**WHAT THIS TASK INVOLVES:** Rewrite the entries below, replacing each occurrence of "Viewport" with "Display area" and leaving everything else unchanged.

--*--

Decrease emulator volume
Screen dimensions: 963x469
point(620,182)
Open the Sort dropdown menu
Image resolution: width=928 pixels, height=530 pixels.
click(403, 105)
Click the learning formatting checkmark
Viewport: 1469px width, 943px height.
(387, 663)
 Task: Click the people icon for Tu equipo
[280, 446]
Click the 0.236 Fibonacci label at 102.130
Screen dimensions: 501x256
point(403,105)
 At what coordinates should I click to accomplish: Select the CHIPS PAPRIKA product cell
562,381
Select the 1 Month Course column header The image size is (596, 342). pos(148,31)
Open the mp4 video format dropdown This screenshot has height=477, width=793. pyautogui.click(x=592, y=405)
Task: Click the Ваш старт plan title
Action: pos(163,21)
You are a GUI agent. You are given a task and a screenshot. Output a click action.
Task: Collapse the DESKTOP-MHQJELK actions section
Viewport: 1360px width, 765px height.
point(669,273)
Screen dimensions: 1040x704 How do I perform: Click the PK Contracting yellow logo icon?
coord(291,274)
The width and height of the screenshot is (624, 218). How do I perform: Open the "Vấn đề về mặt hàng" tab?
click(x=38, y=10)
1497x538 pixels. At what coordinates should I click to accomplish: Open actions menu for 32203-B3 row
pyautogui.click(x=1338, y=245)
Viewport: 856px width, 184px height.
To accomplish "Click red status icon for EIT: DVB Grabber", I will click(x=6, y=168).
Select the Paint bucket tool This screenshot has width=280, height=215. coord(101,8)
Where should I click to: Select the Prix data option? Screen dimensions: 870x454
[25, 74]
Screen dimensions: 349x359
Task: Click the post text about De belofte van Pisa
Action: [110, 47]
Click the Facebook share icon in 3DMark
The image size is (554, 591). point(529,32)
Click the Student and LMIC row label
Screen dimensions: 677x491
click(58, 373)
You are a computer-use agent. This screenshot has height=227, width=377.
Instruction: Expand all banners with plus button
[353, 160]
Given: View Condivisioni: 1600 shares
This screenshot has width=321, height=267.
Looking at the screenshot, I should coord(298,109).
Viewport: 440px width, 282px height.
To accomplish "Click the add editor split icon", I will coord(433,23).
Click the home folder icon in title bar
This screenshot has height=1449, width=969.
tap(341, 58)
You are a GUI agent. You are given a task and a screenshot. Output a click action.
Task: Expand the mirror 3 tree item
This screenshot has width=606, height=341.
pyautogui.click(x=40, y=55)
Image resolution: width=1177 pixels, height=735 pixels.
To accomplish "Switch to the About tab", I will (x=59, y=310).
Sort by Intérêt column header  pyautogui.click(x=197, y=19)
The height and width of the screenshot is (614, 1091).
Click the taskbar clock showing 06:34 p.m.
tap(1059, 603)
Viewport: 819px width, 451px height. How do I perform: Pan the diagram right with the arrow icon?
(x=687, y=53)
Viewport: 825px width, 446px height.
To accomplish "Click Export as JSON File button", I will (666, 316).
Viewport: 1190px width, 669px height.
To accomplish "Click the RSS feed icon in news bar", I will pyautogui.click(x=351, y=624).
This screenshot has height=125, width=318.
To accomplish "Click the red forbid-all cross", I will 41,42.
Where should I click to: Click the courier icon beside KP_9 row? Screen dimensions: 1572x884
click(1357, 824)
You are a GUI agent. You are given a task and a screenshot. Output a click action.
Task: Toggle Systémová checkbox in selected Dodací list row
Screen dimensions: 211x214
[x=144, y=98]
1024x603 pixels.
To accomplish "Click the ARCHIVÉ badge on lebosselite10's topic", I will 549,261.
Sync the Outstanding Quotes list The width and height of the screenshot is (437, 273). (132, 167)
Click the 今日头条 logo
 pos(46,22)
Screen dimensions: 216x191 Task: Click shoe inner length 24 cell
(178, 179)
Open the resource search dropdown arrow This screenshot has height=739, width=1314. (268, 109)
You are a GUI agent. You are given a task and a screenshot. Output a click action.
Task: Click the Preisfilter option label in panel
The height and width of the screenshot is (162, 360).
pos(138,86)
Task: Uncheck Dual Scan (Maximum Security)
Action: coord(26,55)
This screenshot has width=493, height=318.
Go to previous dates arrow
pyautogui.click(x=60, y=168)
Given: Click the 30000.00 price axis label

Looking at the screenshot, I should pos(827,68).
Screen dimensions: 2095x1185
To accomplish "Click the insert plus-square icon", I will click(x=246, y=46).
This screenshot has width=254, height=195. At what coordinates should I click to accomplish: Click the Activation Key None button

--*--

**FULL SOLUTION:**
Decrease emulator volume
Screen dimensions: 963x469
point(620,182)
Open the Sort dropdown menu
Image resolution: width=928 pixels, height=530 pixels.
click(403, 105)
Click the learning formatting checkmark
Display area: 1469px width, 943px height.
(387, 663)
 Task: Click the people icon for Tu equipo
[280, 446]
Click the 0.236 Fibonacci label at 102.130
Screen dimensions: 501x256
point(403,105)
 At what coordinates should I click to accomplish: Select the CHIPS PAPRIKA product cell
562,381
Select the 1 Month Course column header The image size is (596, 342). pos(148,31)
Open the mp4 video format dropdown This screenshot has height=477, width=793. pyautogui.click(x=592, y=405)
Task: Click the Ваш старт plan title
Action: pos(163,21)
You are a GUI agent. You are given a task and a screenshot. Output a click action.
Task: Collapse the DESKTOP-MHQJELK actions section
Display area: 1360px width, 765px height.
point(669,273)
Screen dimensions: 1040x704 How do I perform: Click the PK Contracting yellow logo icon?
coord(291,274)
The width and height of the screenshot is (624, 218). How do I perform: Open the "Vấn đề về mặt hàng" tab?
click(x=38, y=10)
1497x538 pixels. At what coordinates should I click to accomplish: Open actions menu for 32203-B3 row
pyautogui.click(x=1338, y=245)
Display area: 856px width, 184px height.
To accomplish "Click red status icon for EIT: DVB Grabber", I will click(x=6, y=168).
Select the Paint bucket tool This screenshot has width=280, height=215. coord(101,8)
Where should I click to: Select the Prix data option? Screen dimensions: 870x454
[25, 74]
Screen dimensions: 349x359
Task: Click the post text about De belofte van Pisa
Action: [110, 47]
Click the Facebook share icon in 3DMark
The image size is (554, 591). point(529,32)
Click the Student and LMIC row label
Screen dimensions: 677x491
click(58, 373)
You are a computer-use agent. This screenshot has height=227, width=377.
Instruction: Expand all banners with plus button
[353, 160]
Given: View Condivisioni: 1600 shares
This screenshot has width=321, height=267.
Looking at the screenshot, I should coord(298,109).
Display area: 440px width, 282px height.
To accomplish "Click the add editor split icon", I will coord(433,23).
Click the home folder icon in title bar
This screenshot has height=1449, width=969.
tap(341, 58)
You are a GUI agent. You are given a task and a screenshot. Output a click action.
Task: Expand the mirror 3 tree item
This screenshot has width=606, height=341.
pyautogui.click(x=40, y=55)
Image resolution: width=1177 pixels, height=735 pixels.
To accomplish "Switch to the About tab", I will (x=59, y=310).
Sort by Intérêt column header  pyautogui.click(x=197, y=19)
The height and width of the screenshot is (614, 1091).
Click the taskbar clock showing 06:34 p.m.
tap(1059, 603)
Display area: 819px width, 451px height. How do I perform: Pan the diagram right with the arrow icon?
(x=687, y=53)
Display area: 825px width, 446px height.
To accomplish "Click Export as JSON File button", I will (666, 316).
Display area: 1190px width, 669px height.
To accomplish "Click the RSS feed icon in news bar", I will pyautogui.click(x=351, y=624).
This screenshot has height=125, width=318.
To accomplish "Click the red forbid-all cross", I will 41,42.
Where should I click to: Click the courier icon beside KP_9 row? Screen dimensions: 1572x884
click(1357, 824)
You are a GUI agent. You are given a task and a screenshot. Output a click action.
Task: Toggle Systémová checkbox in selected Dodací list row
Screen dimensions: 211x214
[x=144, y=98]
1024x603 pixels.
To accomplish "Click the ARCHIVÉ badge on lebosselite10's topic", I will 549,261.
Sync the Outstanding Quotes list The width and height of the screenshot is (437, 273). (132, 167)
Click the 今日头条 logo
 pos(46,22)
Screen dimensions: 216x191 Task: Click shoe inner length 24 cell
(178, 179)
Open the resource search dropdown arrow This screenshot has height=739, width=1314. (268, 109)
You are a GUI agent. You are given a task and a screenshot. Output a click action.
Task: Click the Preisfilter option label in panel
The height and width of the screenshot is (162, 360).
pos(138,86)
Task: Uncheck Dual Scan (Maximum Security)
Action: coord(26,55)
This screenshot has width=493, height=318.
Go to previous dates arrow
pyautogui.click(x=60, y=168)
Given: Click the 30000.00 price axis label

Looking at the screenshot, I should pos(827,68).
Screen dimensions: 2095x1185
To accomplish "Click the insert plus-square icon", I will click(x=246, y=46).
This screenshot has width=254, height=195. At what coordinates should I click to accomplish: Click the Activation Key None button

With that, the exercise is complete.